AUFGABE 1: Gib die Zeilen der Auflistung von der Zeile mit „Open E-post mal - ansattavtale dropdown“ (diese eingeschlossen) bis zum Ende der Auflistung vollständig erneut aus und erhöhe dabei jede Koordinate in den Lösungen um 93. Lass die Bilder in deiner Ausgabe weg.

AUSZUG:
--------

Die 1930 gegründete BIZ mit Sitz in Basel ist die Zentralbank der Notenbanken. Bei der internationalen Bankenregulierung spielt sie eine Schlüsselrolle. Der frühere Chefvolkswirt der BIZ, William White, hat die Finanzkrise 2007 bis 2010 schon Jahre vor ihrem Ausbruch vorhergesehen. Doch seine Warnungen wollte damals kaum jemand hören.

Bei der EZB ist man sich dieser verteilungspolitischen Effekte bewusst. Die Geldpolitik begünstige die Eigentümer von Aktien. Doch die Geldpolitik schaffe im Gegenzug auch "niedrigere Eigenkapitalkosten für Unternehmer, niedrigere Finanzierungskosten für Investitionen in Immobilienprojekte und niedrigere Kreditkosten für die Verbraucher", sagte EZB-Präsident Mario Draghi bei einer Rede in Washington. Das könne sich vorteilhaft auf die Konjunkturerholung auswirken.

--------

[Gespeicherte Datensätze]

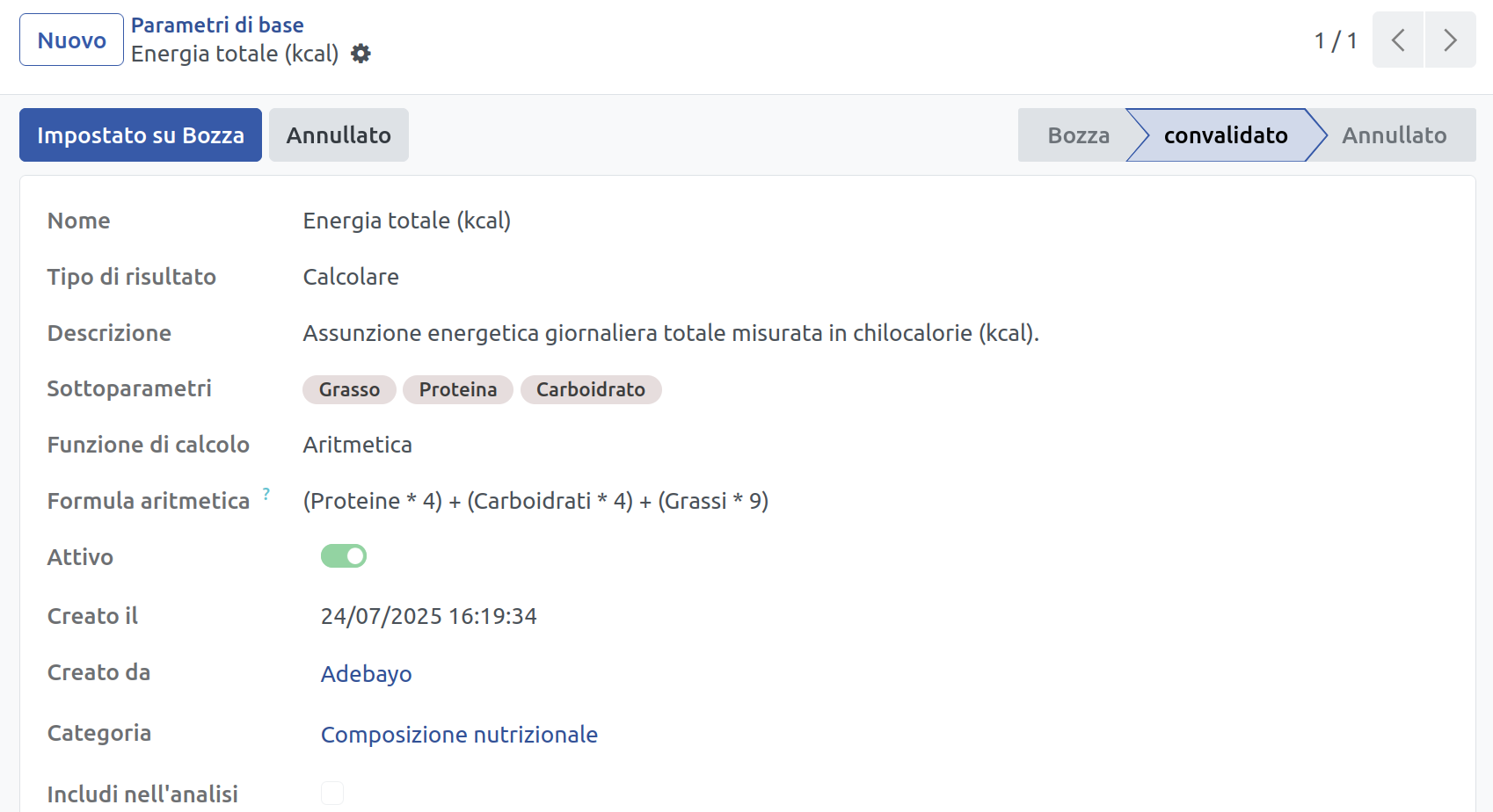Screen dimensions: 1493x812
Task: Open the gear actions menu
Action: (361, 54)
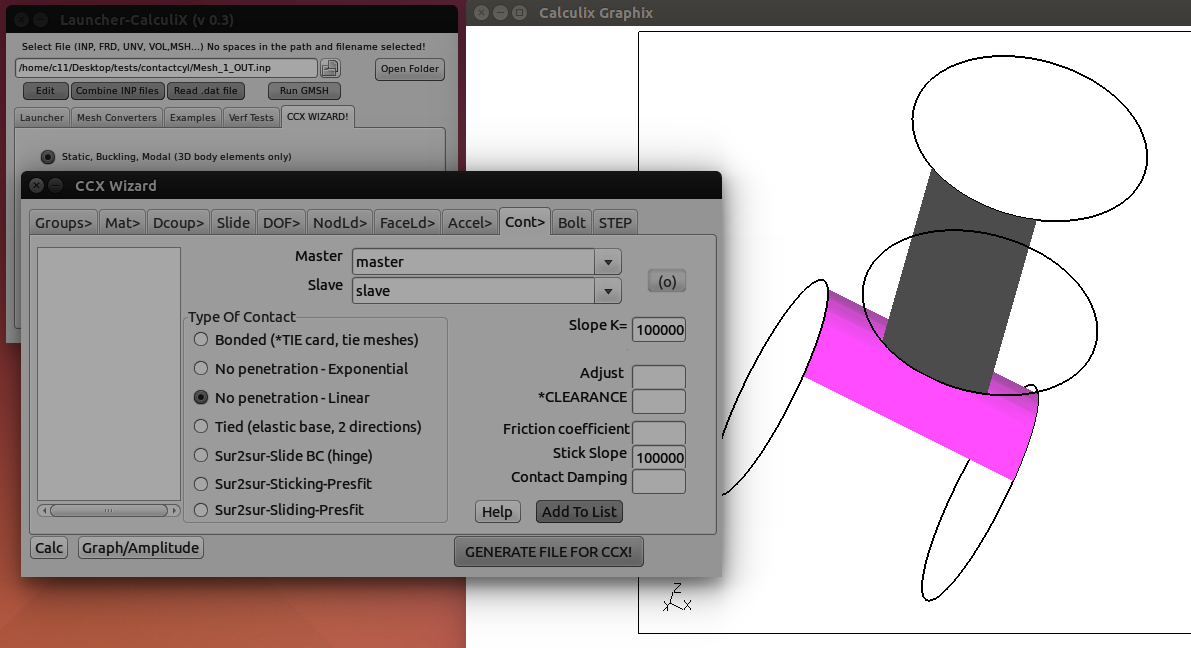Open the Bolt tab in CCX Wizard

coord(571,222)
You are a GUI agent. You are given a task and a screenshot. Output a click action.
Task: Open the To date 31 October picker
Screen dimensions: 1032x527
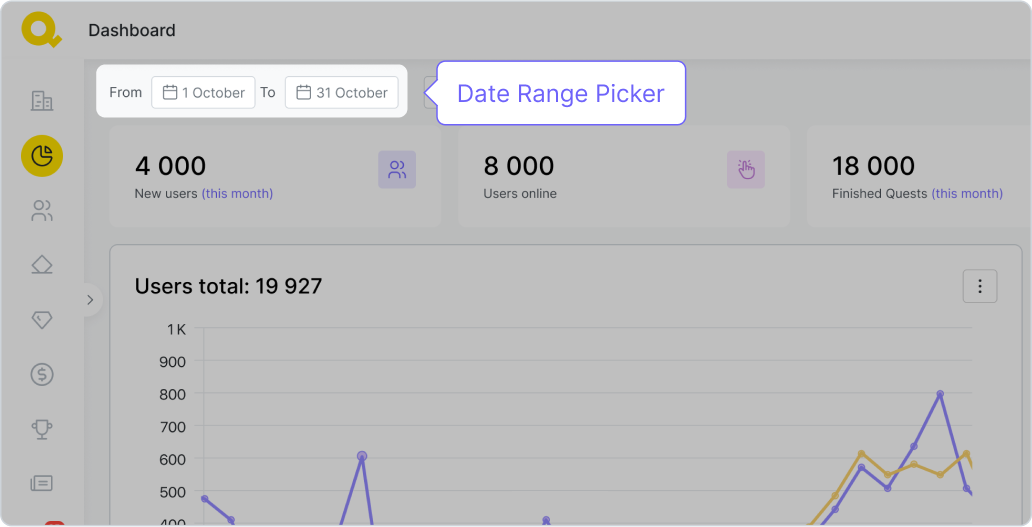341,93
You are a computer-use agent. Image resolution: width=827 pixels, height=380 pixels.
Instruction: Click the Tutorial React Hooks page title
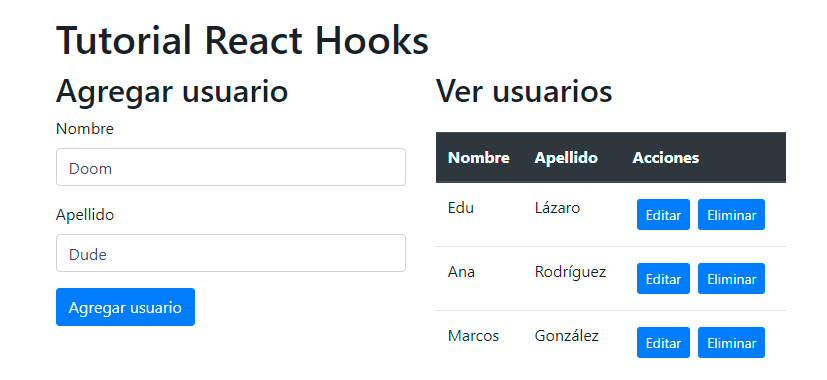242,40
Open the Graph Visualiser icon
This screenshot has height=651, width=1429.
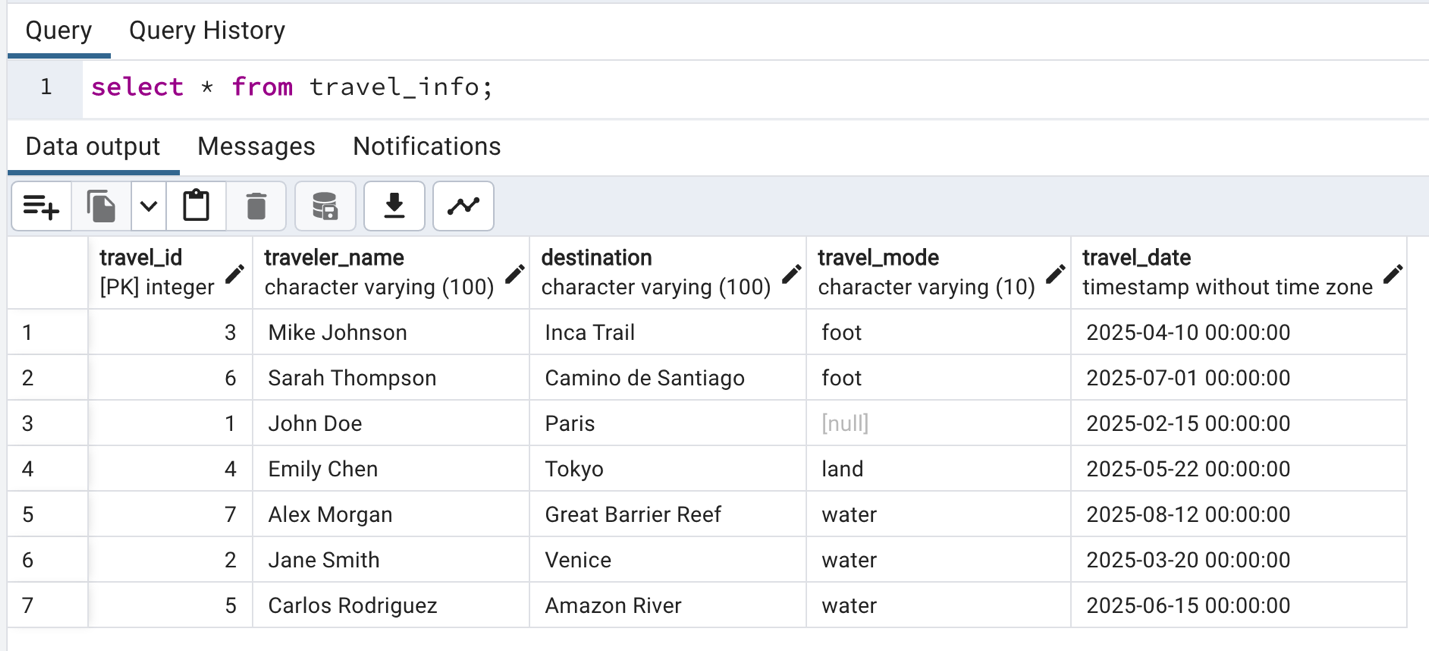(463, 206)
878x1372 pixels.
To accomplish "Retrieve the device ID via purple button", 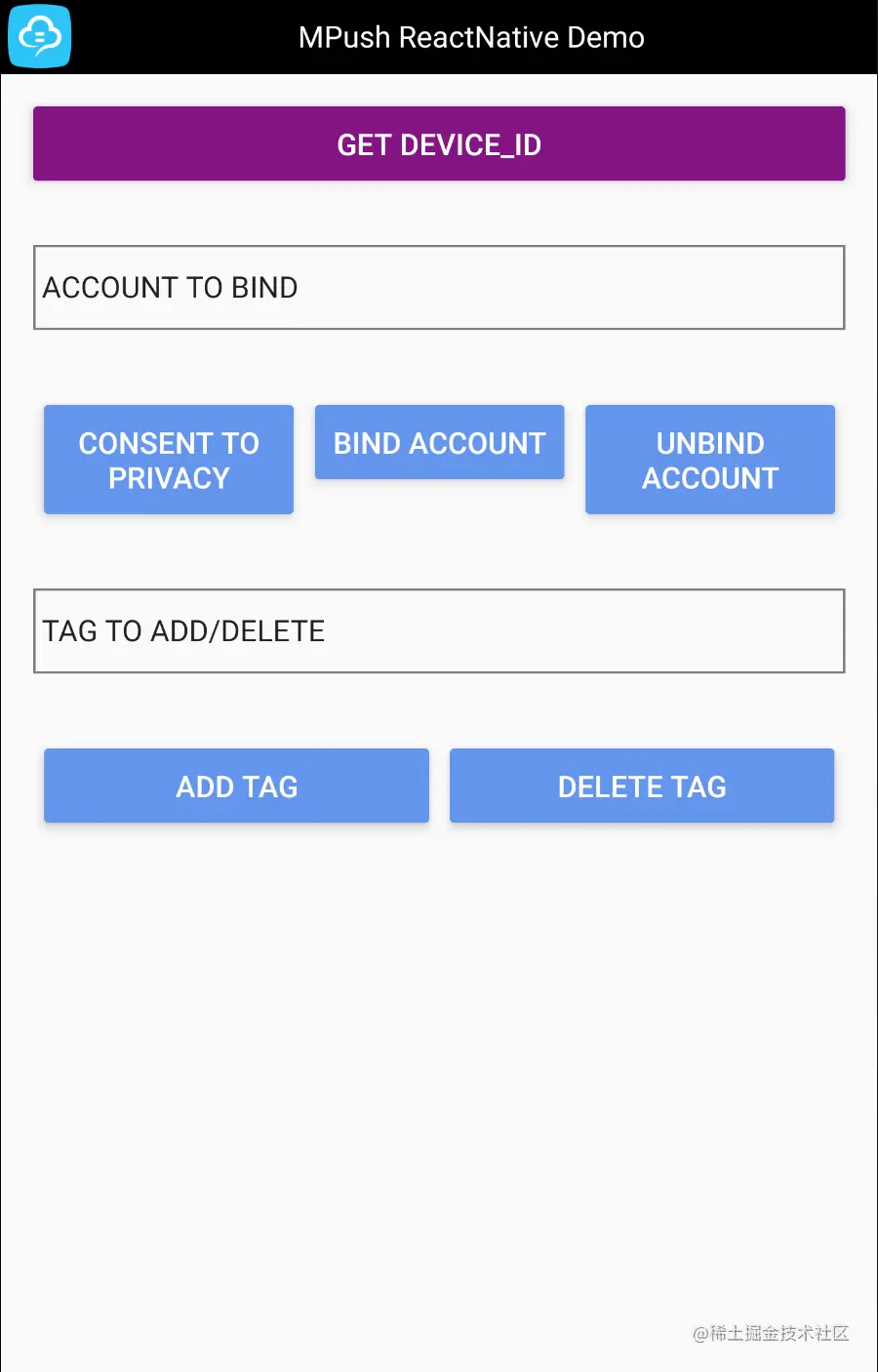I will click(439, 143).
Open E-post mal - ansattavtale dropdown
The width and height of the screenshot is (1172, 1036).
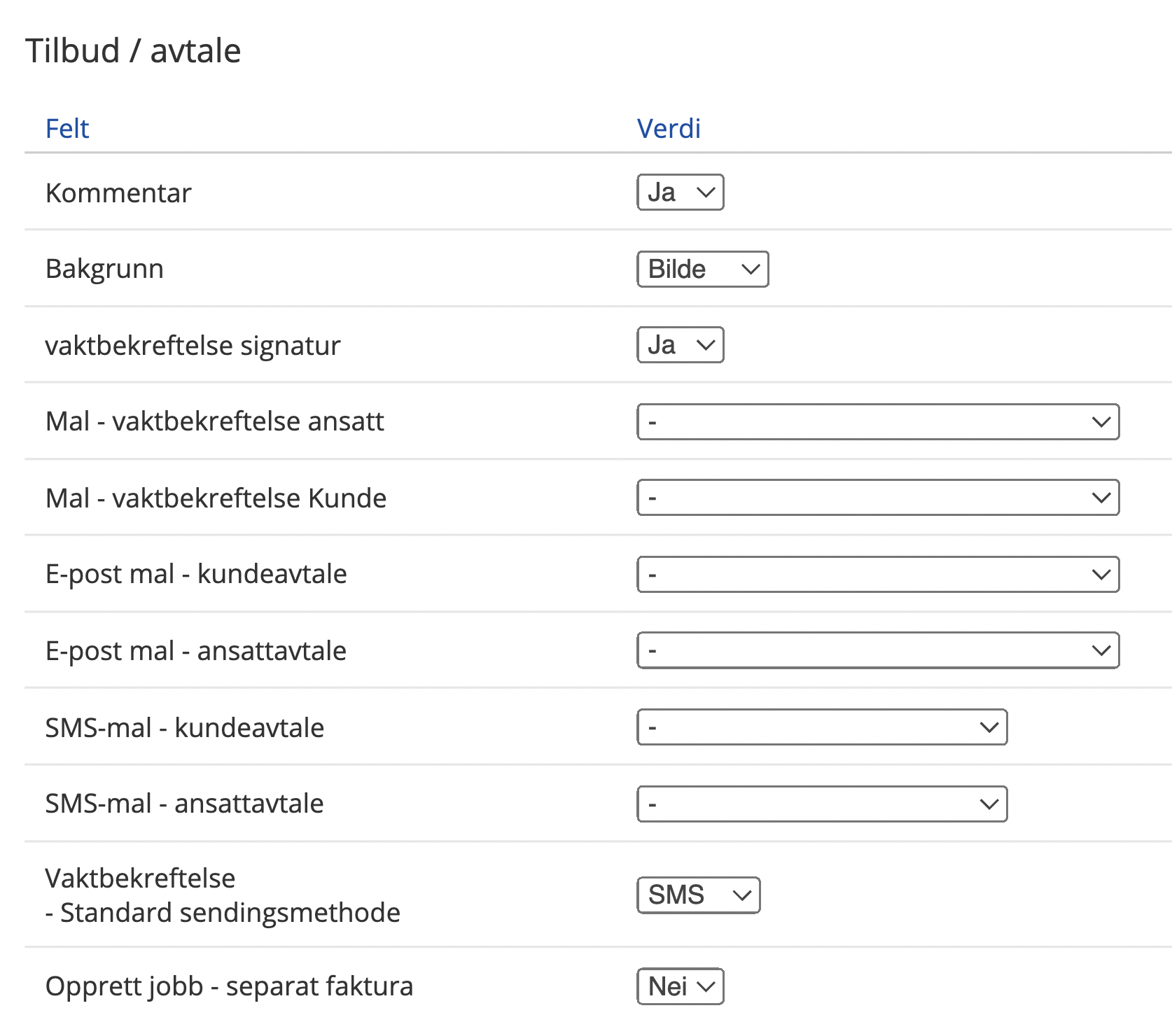(x=877, y=650)
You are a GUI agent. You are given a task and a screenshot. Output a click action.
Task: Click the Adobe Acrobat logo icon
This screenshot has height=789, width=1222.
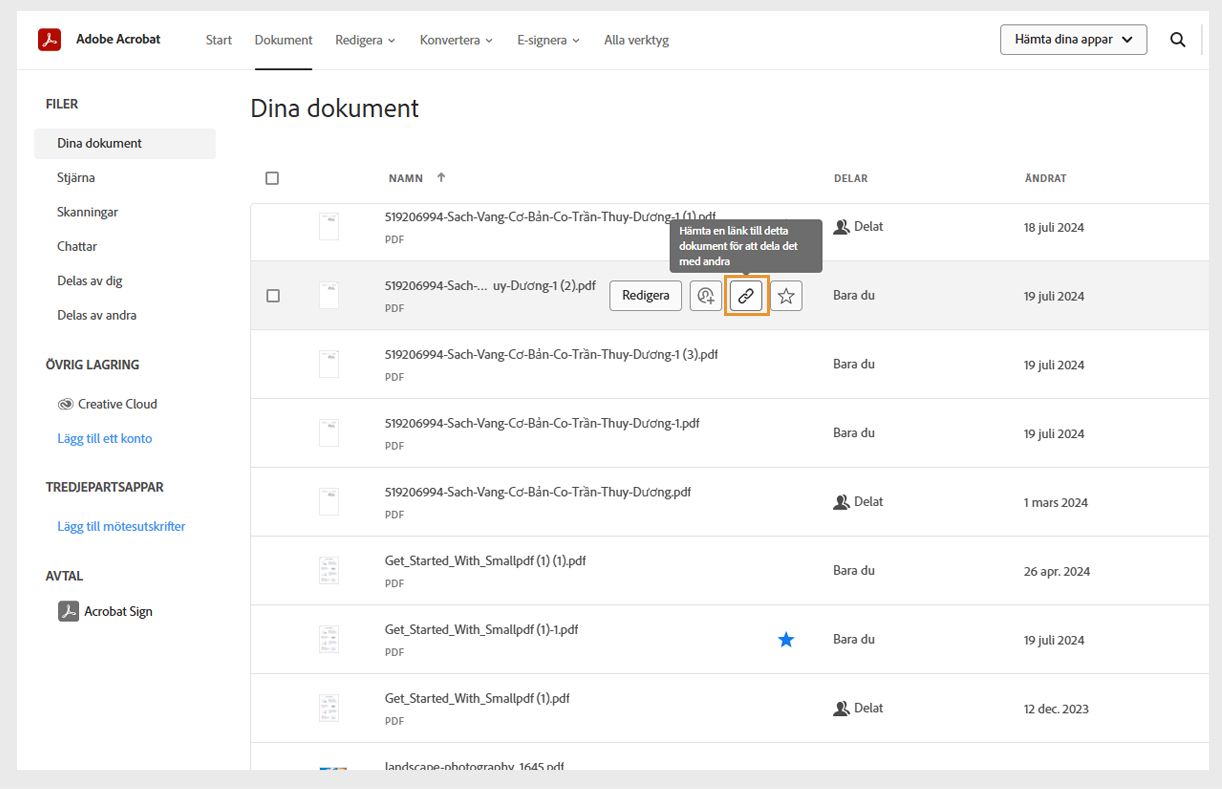[50, 40]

--------

AUFGABE 2: In welchem Jahr wurde die BIZ laut dem Auszug gegründet?

ERGEBNIS 1:
Open E-post mal - ansattavtale dropdown
The width and height of the screenshot is (1172, 1036).
(x=970, y=743)
You are a GUI agent. You are given a task and a screenshot. Output a click action.
Task: Click the Adobe Acrobat logo icon
This screenshot has height=789, width=1222.
[143, 133]

ERGEBNIS 2: 1930.